Fidel avait raison : la montée du nationalisme trahit le problème inhérent au libéralisme
Au moment de quitter ce monde, Fidel Castro aurait eu le droit de regarder droit dans les yeux ses camarades et ses détracteurs et proclamer : « Je vous l’avais bien dit ! »
Le chef cubain a inspiré des milliers de compagnons de lutte en Amérique latine et dans le monde entier, et n’a jamais trahi le moindre regret d’avoir choisi le sentier de la révolution.
En avril dernier, dans son message au Parti communiste cubain, il a évoqué son parcours de 90 ans et l’approche de la mort. Il a néanmoins réaffirmé sa confiance en l’histoire qui rendrait justice à l’itinéraire et aux exploits des révolutionnaires cubains.
Castro n’a pas rencontré le président américain Barack Obama lors de sa visite historique à Cuba en mars dernier.
Il n’est pas sûr, par ailleurs, qu’il ait ressenti le moindre sentiment d’approbation, encore moins de jubilation, quand Obama a décidé de tendre la main à son île – si pauvre, si lourdement touchée et qui, depuis presque six décennies, pose aux États-Unis un épineux problème idéologique et politique.
Pendant toutes ces années, les États-Unis ont, par tous les moyens, tenté de renverser le régime cubain révolutionnaire et d’assassiner son chef.
Chaque fois que l’une de ces tentatives échouait, Washington intensifiait son blocus et le régime de sanctions contre l'île, située à moins de 150 kilomètres de la pointe sud de la Floride.
Mais Cuba n’a pas été vaincue. Même quand son peuple endurait une accablante pauvreté – ressentie avec une acuité rendue plus cruelle du fait de sa proximité avec la si riche voisine américaine, juste à sa porte – la réussite de son système éducatif et de ses soins de santé restait inégalée.
Depuis la chute du régime de Batista en 1959 et l’introduction du blocus américain, l’économie pose à Cuba un énorme défi, mais ce ne fut pas le plus difficile à relever au cours des six dernières décennies.
Une lutte à la mort
La plus grande épreuve de Castro vient des valeurs libérales du système capitaliste, système que le chef cubain a consacré sa vie à combattre, dans une lutte à mort, comme il l’a un jour fait remarquer.
Pour ce faire, il a imposé aux Cubains des restrictions sans précédent. Il a opté pour la loi du parti unique et gouverné d’une main de fer.
En échange, il a dû justifier ses méthodes totalitaires de gouvernance tout en s’opposant aux libertés libérales : liberté de conscience, de conviction et d’expression, liberté de propriété privée, de circuler, voyager et travailler, ainsi que liberté de chacun à trouver son épanouissement personnel.
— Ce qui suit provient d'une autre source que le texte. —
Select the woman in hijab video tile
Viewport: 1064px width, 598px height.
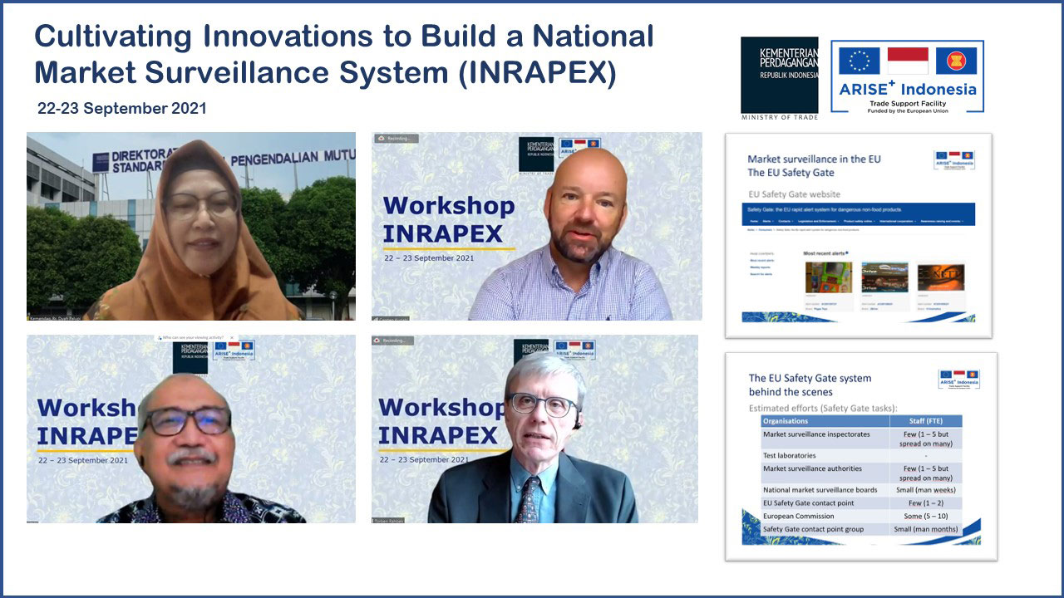pyautogui.click(x=190, y=226)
De plus, le libéralisme défend tout un système de valeurs : l’État de droit, l’égalité de citoyens devant les institutions judiciaires, le droit des peuples à renverser gouvernements et souverains et à disposer d’eux-mêmes en choisissant qui les gouverne.
De fait, le libéralisme n’a pas toujours été fidèle à son idéal ni mis en pratique la théorie qu’il professe. Cependant, et bien qu’il n’ait pas tenu ses propres promesses, il a posé un défi de taille aux régimes totalitaires.
En effet, plusieurs gauchistes américains libéraux ont par le passé tendu la main à Cuba. Le plus éminent de tous fut George McGovern, candidat démocrate à la présidentielle en 1972 (battu par le républicain Richard Nixon). Même le président Carter a tenté de normaliser les relations de son pays avec Cuba.
Or, Castro n’a jamais perdu sa méfiance à l’égard du libéralisme américain et de son système démocratique, même après avoir abdiqué et transmis son pouvoir à son frère, Raul.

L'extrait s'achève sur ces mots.